The Space Between My Steps
Finding presence in the invisible places
I don’t always know how to hear myself, but something inside me always remembers. And to that remembering, I keep coming back.
It’s a day-to-day journey — not only worth taking, but life-changing. And that is what I’m here for.
This morning was a day off from my conventional work, where four to five days a week, I help children walk their own way and learn to respect others’ ways too. To do my job the best I can, I have to invest in myself, keep asking whether I could do better, and communicate openly with co-workers, parents, my family, and friends. It’s what I practice daily, regardless of the work itself. But there, it helps me stay focused within a structured framework while doing a lot more than the job requires.
On the other days, I choose to take it slowly, even slower than usual. I walk my own path, alone or with my family, taking time to recharge and strengthen my core. As I do at the end of each day, but with more ease and energy. But not every week allows that. Life… you know. We do everything we can, in the time we’re given.
This morning, when I set my intention, it wasn’t a clear one. It was a quiet one.

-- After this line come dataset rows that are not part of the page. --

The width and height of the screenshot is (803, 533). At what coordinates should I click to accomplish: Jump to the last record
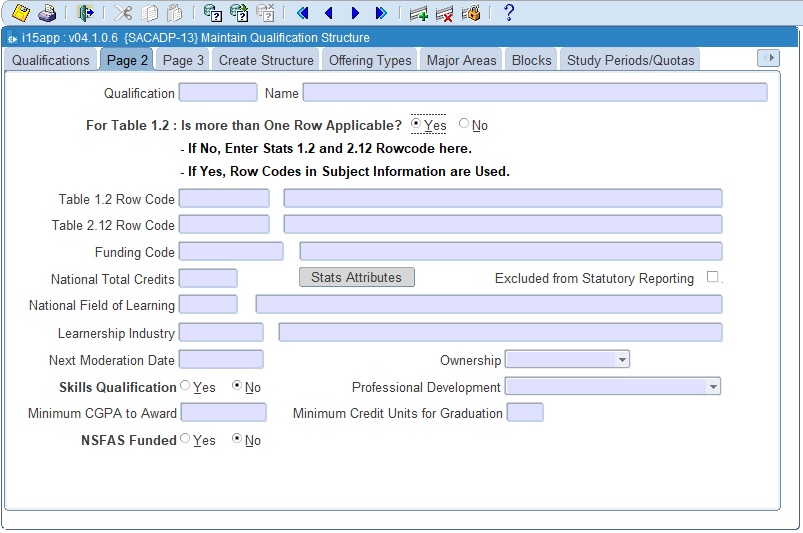(x=381, y=13)
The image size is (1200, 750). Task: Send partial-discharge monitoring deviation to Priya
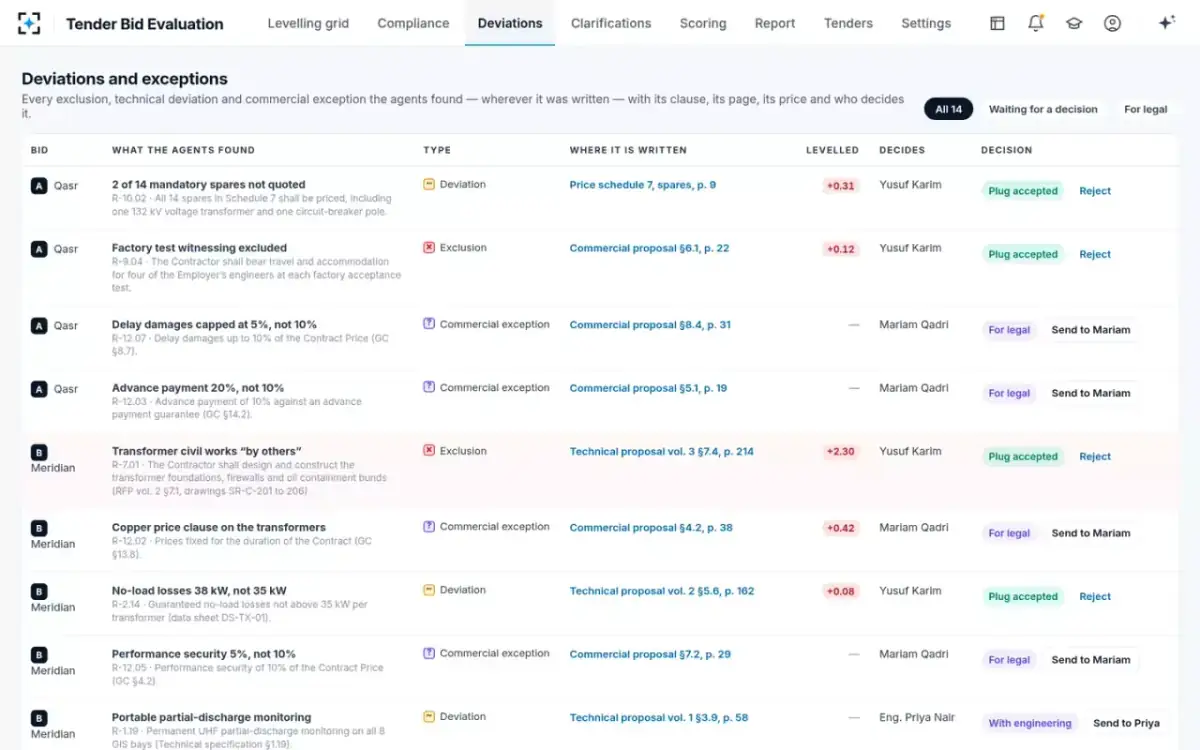point(1126,723)
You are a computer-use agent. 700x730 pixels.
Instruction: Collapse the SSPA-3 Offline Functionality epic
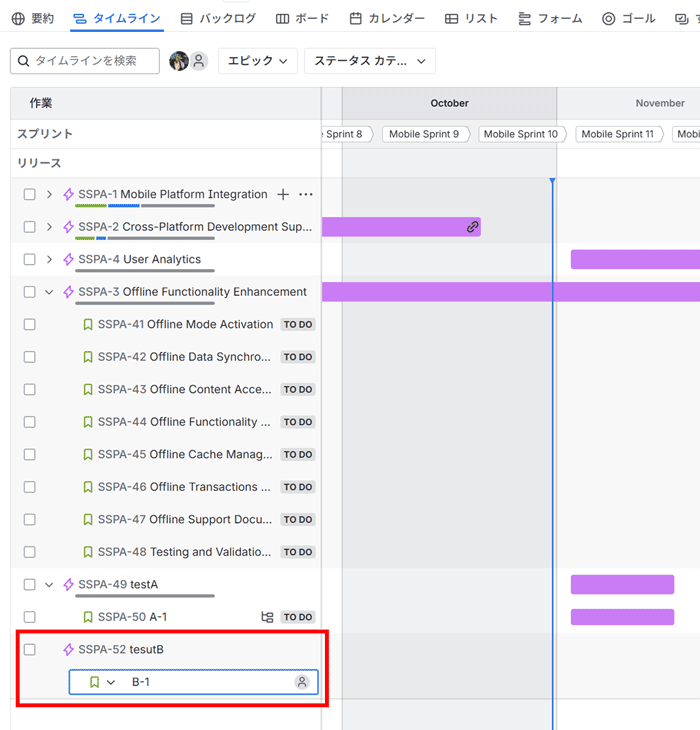(49, 292)
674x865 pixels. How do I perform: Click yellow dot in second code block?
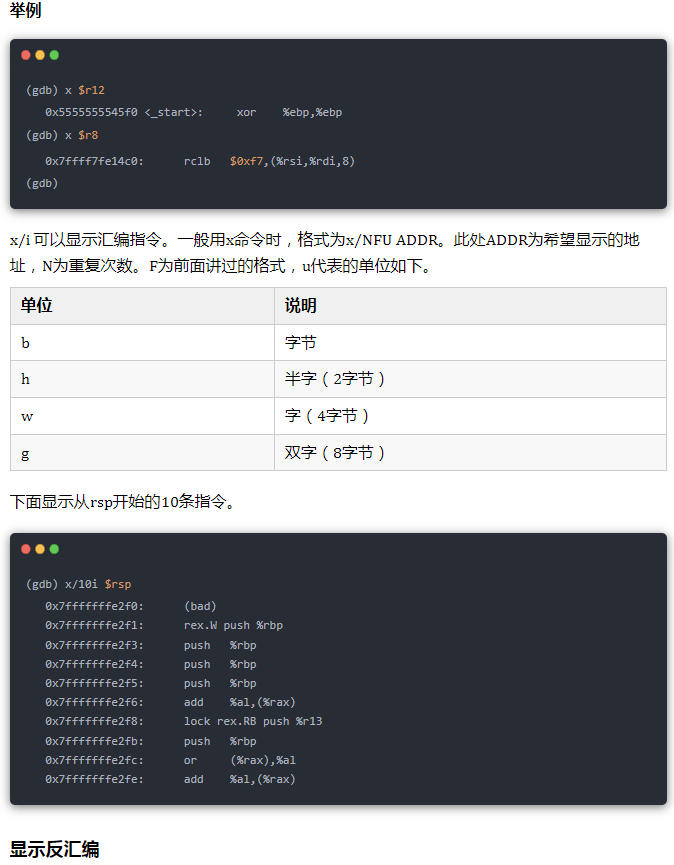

A heart-whisper. A silent yes.
It’s a pretty complex path sometimes, trying in each moment to make it my own. To grow with it. To help others grow in their own direction. To hold my boundaries and honor my freedom. And somehow, to let it all transform into reality. But I can’t not direct myself there. It’s my truth calling me from within, and I do everything I can to trust it — even when it feels awkward, off balance, or hard to hold.
I keep telling myself that I trust my inner rhythm and I listen to others’ rhythms too, so it must guide me in my own direction, without intentionally hurting others. I wish to make the best of it for the people I care about most and to give back to this beloved universe. Humanity has forgotten too many times how to put ego aside.
I practice bringing my ego to the surface so it won’t control me. I try to notice it, give it space, and choose how to work with it. I haven’t yet come to a full understanding of its role, but I do know it’s something I’ve been given. And if I’ve been given it, there must be a reason.
So, right before I left the house to drop my son off at school, my mat called me to take it with me. I wasn’t sure if I felt like being outside with my yoga and meditation practice, but I held the option. I gave him a goodbye kiss and set him free to go through his day. Four days a week, he knows I’m close by because I work at the same school he learns in. It’s a privilege we have, living in a small village with not enough human resources. I continued to the place that holds the slowest energy I know: nature. The desert. Just a 20-second drive from school. Four minutes from home.
It was an hour after I got out of bed, where I had secretly planted my intention. I was still in my car when a woman I love reading here invited people into her space: “Tell me a word you’re embracing or inviting in this week” rhiana meri. The word that popped into my mind was salvation. I knew my mind was simply interpreting something my spirit already knew. So I wrote it and let the meaning wash over me.
I was about to step out of the car, still hesitating, when I got a message about some puzzles someone was selling. I had asked her to keep them for me until this morning. “I’m here, you can come,” she wrote. So instead of figuring out if it was aligned for me to go out to the desert while already walking that path, I headed to her place.
We had a nice small talk. I could feel myself both uncomfortable and comfortable at once. One of the teachers was there, her boyfriend, I guess, cuddled up in the living room, feeling sick. It was surprising, familiar, and new all at the same time. I just allowed myself to feel it all. Enjoy the small talk. Feel a bit embarrassed seeing him there. I took everything I could from that moment in time, and moved on.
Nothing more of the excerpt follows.